I now have my first glance at my rosters today in Skyward.

Here is how it looks right now:

  • 1st Period – Principles of Applied Engineering
    • 16 TOTAL (13 Males / 3 Females)
  • 5th Period – Principles of Applied Engineering
    • 16 TOTAL (16 Males / 0 Females)
  • 2A – Computer Science 1
    • 15 TOTAL (13 Males / 2 Females)
  • 4A – Computer Science 1
    • 12 TOTAL (10 Males / 2 Females)
  • 2B – Computer Science 2
    • 8 TOTAL (8 Males / 0 Females)
  • 3A – Robotics 1
    • 19 TOTAL (13 Males / 6 Females)
  • 3B – Robotics 1
    • 20 TOTAL (17 Males / 3 Females)
  • 3A – Robotics 2
    • 7 TOTAL (6 Males / 1 Female)
  • 3B – Robotics 2
    • 5 TOTAL (4 Males / 1 Female)

Converting these to percentages, this means that 9.28% of my Principles of Applied Engineering, 14.81% of my Computer Science 1, 23.08% of my Robotics 1, and 16.67% of my Robotics 2 classes are female.
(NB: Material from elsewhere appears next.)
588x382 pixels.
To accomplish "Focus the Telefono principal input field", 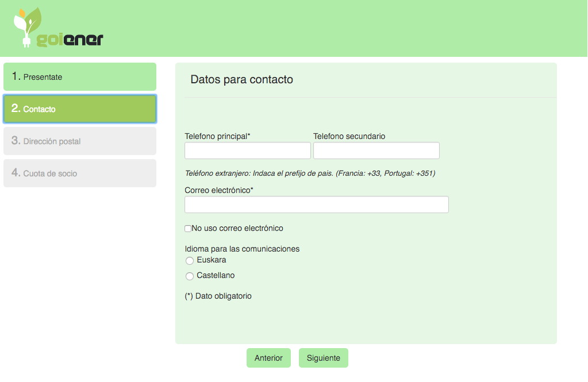I will 247,151.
A study from Jensen and Nutt shows 74% of females have interest in engineering technology ahead of entry to junior high. At conclusion of high school that interested drops to 2%.

Considering setting my 2017/2018 professional goal to be to develop a program that encourages more females into STEM.

According to US Dept of Ed 2015 study, 10.4% of males earned an engineering STEM credit compared to 2% of females.

Proposing 3 All-Girls STEM Camps for 2018:

  • Camp 1 – Completed 4th / 5th Grade
  • Camp 2 – Completed 6th Grade
  • Camp 3 – Completed 7th / 8th Grade

The major groups to support would be camps 1 and 2.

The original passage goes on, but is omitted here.